7. Navigate the transport system
One of the most important things to do during your first week in the United Arab Emirates is to figure out the local public transport system. Abu Dhabi, Dubai, and Sharjah all have great networks that can get you from A to B. In Dubai, the Roads and Transport Authority operates taxis, the state-of-the-art Dubai Metro, the water boats, buses, and Dubai Tram. Using public transport here is easy because you just need one ticket—the rechargeable Nol card. In addition, ride-hailing services like Uber and Careem are available throughout the UAE.

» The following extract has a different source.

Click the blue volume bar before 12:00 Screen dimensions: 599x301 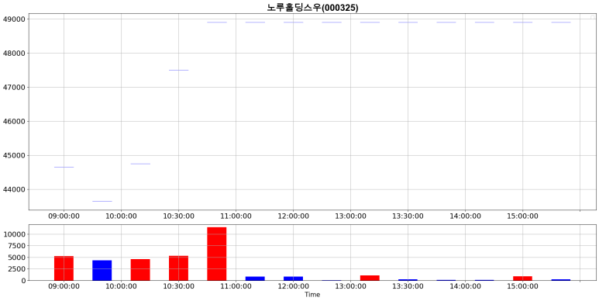[293, 279]
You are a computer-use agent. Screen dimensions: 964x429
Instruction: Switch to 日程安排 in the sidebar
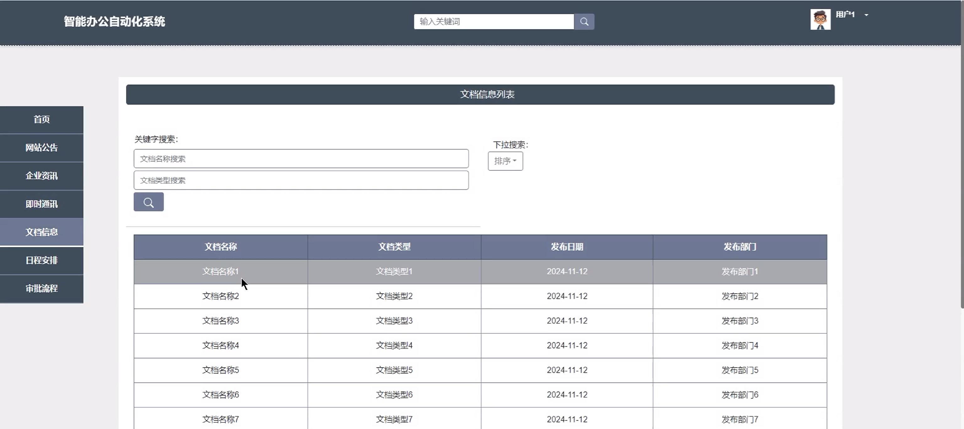coord(42,260)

Many expats in the UAE have cars and prefer to drive around the country. To do so, though, you must get a local driver’s license. If you have an existing license from countries like Australia, Canada, and the UK, you can simply exchange this for a local one. You will also need to pay AED410. However, if you are unable to exchange your existing license, you may need to take another test in the UAE.
8. Get the kids in school
For expats moving to the UAE with families, schools will be high on your to-do list during your first week. Although the UAE has a robust education system, public schools may not be suitable for expat children. Although public schools are free for Emiratis – and compulsory through secondary school – they are segregated by gender and conduct classes mostly in Arabic. So, although it may be possible for expat kids to attend these schools, many parents prefer to send their children to the many private and international schools in the UAE.
International schools are very popular in the UAE, and admission can be competitive. But, kids can receive a great education and be immersed in a truly global environment. And, many international schools offer the International Baccalaureate program or follow the American, French, or British system.
9. Learn the local language
Although Arabic is the UAE’s official language, it is hardly the only language you will hear here. English is the de facto language for expats and major companies, and you will see it everywhere from the metro to road signs and malls. Additionally, because there is so much immigration in the UAE, you may hear a wide variety of languages, from Hindi and Urdu to Tagalog and Bengali.
But, it can still be a good idea to make a little effort and pick up some Arabic. If you want to do so, then you can take courses at language schools like Berlitz and Eton Institute. You could also attend free Arabic classes at the Headway Institute (Dubai) and The Language Club (Abu Dhabi). Of course, you can also try casual means such as apps like Drops, Duolingo, and Rosetta Stone.
10. Get out there and enjoy the UAE
It’s safe to say there are few countries in the world quite like the United Arab Emirates. If you’re calling this unique place home, it is a good idea to learn a few things about the country’s people and culture. This is because it may be quite different from what you are used to at home and it is best to avoid any faux pas – or worse, unknowingly break the law. Western expats have made the country more open and tolerant, but traditional conservative values still apply. As a rule of thumb, it’s best to avoid subjects like religion, politics, and sexuality with strangers.
One of the most important things you can do during your first week in the United Arab Emirates is to get out there and enjoy your new home. From sand-surfing to sunset drinks overlooking the waterfront, there really is something for every taste in the UAE. And don’t forget to sample some of the local delicacies at one of the many restaurants, either. Expect lots of meat, fish, and dates wrapped up in delicious spices when exploring cuisine in the UAE.